El valor de escuchar la voz de los niños en la escuela (Dr. Álvaro Albornoz)
En muchas escuelas, los niños aprenden a leer, pero no aprenden que su voz importa. Aprenden a seguir instrucciones, pero no a expresar sus ideas. Se les enseña a quedarse en silencio, a levantar la mano, a esperar su turno… pero pocas veces se les pregunta realmente qué piensan, qué sienten, qué sueñan. Y así, lentamente, muchos niños aprenden que su voz no tiene peso. Que lo que tienen para decir no es tan importante como lo que se espera que repitan.
Pero la infancia no es un ensayo para la vida. Es vida. Y si queremos formar ciudadanos críticos, empáticos, creativos y conscientes, debemos empezar por escuchar a los niños hoy, aquí y ahora.
Escuchar la voz de los niños en la escuela no significa que ellos tengan siempre la última palabra. Significa que tienen derecho a tener una palabra. A opinar sobre lo que les afecta. A contar cómo se sienten, qué los incomoda, qué los entusiasma, qué cambiarían si pudieran. Significa hacerles saber que su voz vale tanto como la del adulto, aunque su experiencia sea diferente.
Cuando un niño es escuchado, se siente respetado. Su autoestima crece. Se conecta con sus emociones y aprende a expresarse sin miedo. Y ese acto, tan aparentemente simple, tiene un impacto profundo: forma personas seguras, libres y responsables.

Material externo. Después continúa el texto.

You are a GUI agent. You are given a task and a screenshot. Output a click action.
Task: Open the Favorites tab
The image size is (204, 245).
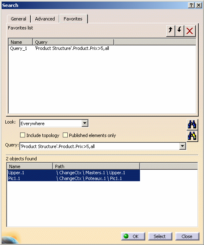coord(73,19)
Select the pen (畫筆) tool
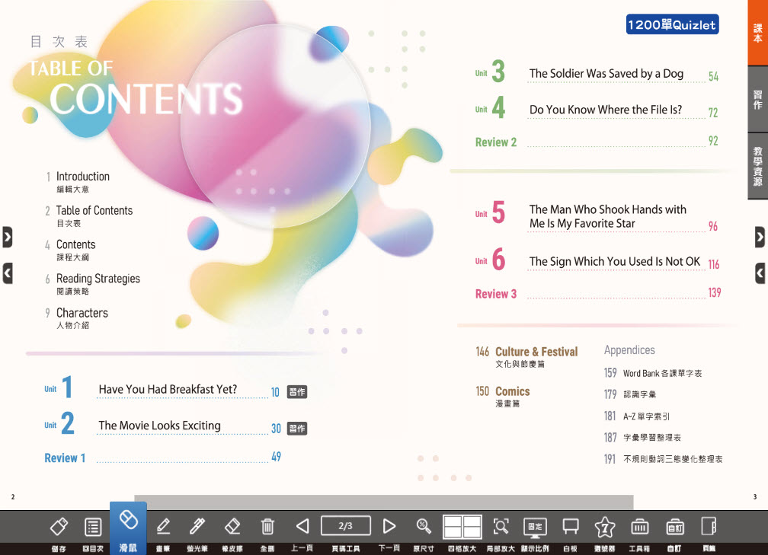Image resolution: width=768 pixels, height=555 pixels. (x=163, y=527)

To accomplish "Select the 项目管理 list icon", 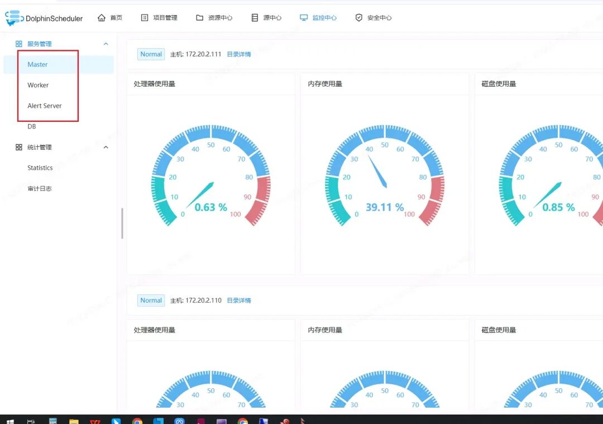I will tap(145, 18).
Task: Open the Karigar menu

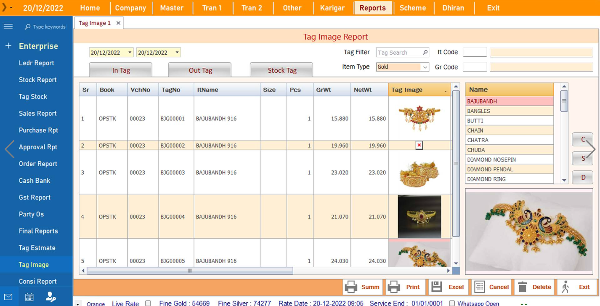Action: (x=332, y=8)
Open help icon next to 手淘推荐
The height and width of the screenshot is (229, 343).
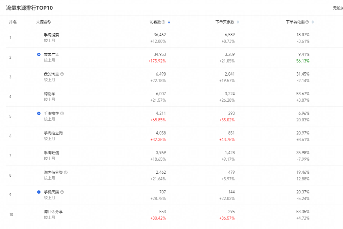coord(62,113)
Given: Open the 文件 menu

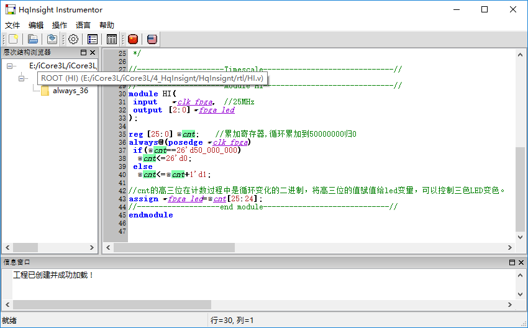Looking at the screenshot, I should (x=13, y=25).
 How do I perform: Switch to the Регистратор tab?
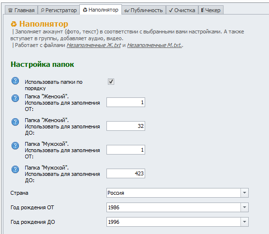point(59,10)
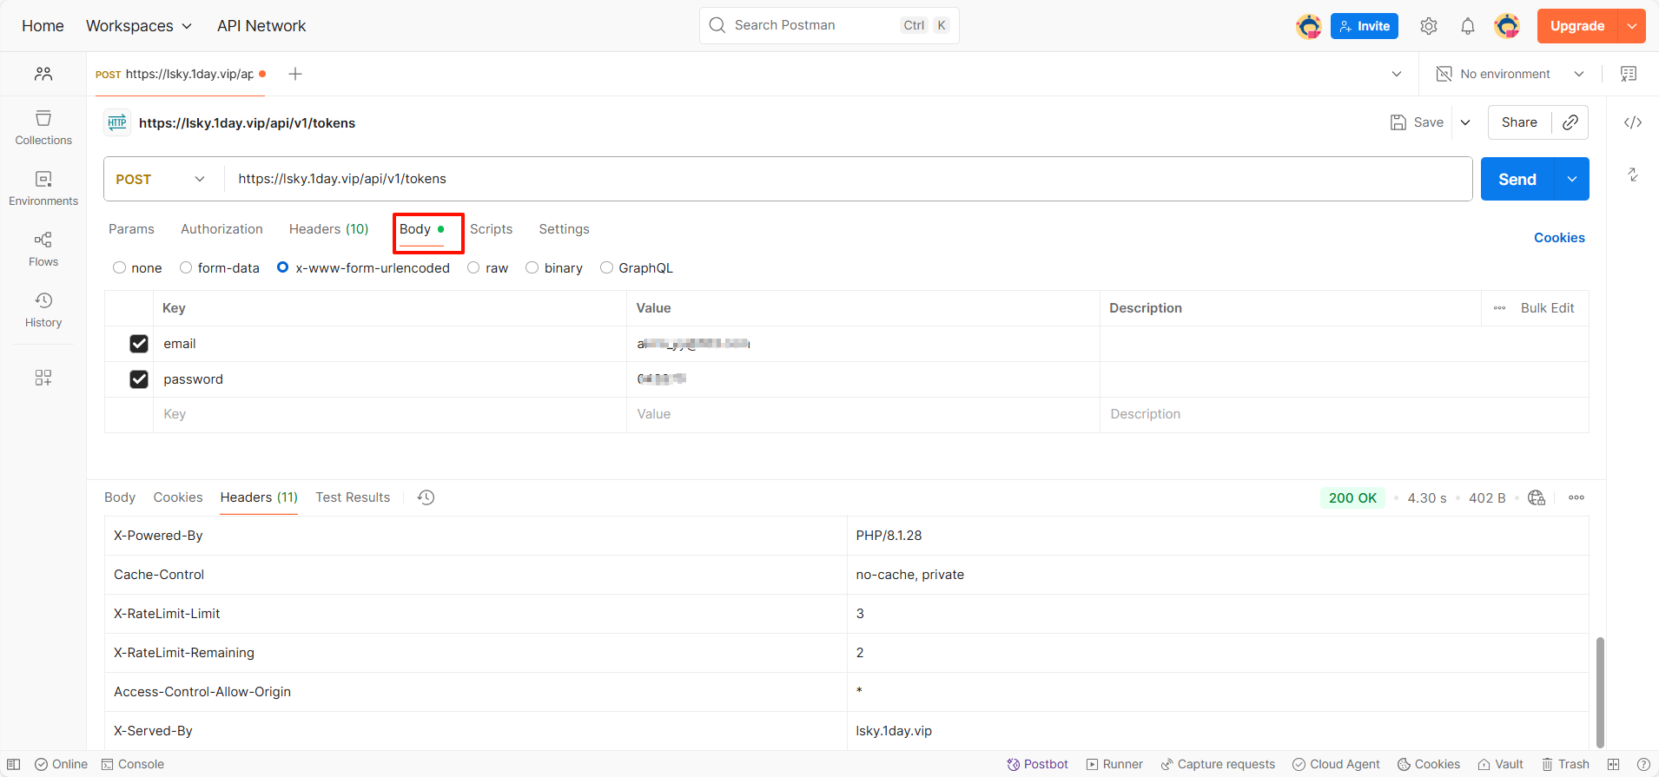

Escuchar no es solo oír. Es mirar con atención, validar sin burlas, dejar espacio al silencio y a la espontaneidad. A veces los niños no hablan con palabras, sino con gestos, con dibujos, con el cuerpo. Saber leer esas formas de comunicación también es parte de escuchar.
En una escuela que escucha, las reglas se construyen con participación. Los conflictos se resuelven con diálogo. Las clases no se dictan desde el púlpito, sino que se cocrean con preguntas, ideas y experiencias compartidas. Se hacen asambleas, se abren espacios para la opinión, se consulta a los niños sobre decisiones que los involucran. Porque ellos también son parte de la comunidad educativa, no simples receptores de contenidos.
Cuando los adultos escuchan a los niños, también aprenden. Porque los niños traen sabiduría, preguntas incómodas, miradas frescas. Nos recuerdan lo esencial. Y cuando nos atrevemos a escuchar, no solo los formamos a ellos: nos transformamos nosotros.
Silenciar a un niño es apagar una chispa que pudo haber encendido una gran idea, un cambio justo, un mundo mejor. Escucharlo es decirle: tu voz existe, tu voz cuenta, tu voz puede transformar. Y eso, quizás, es el acto más educativo de todos.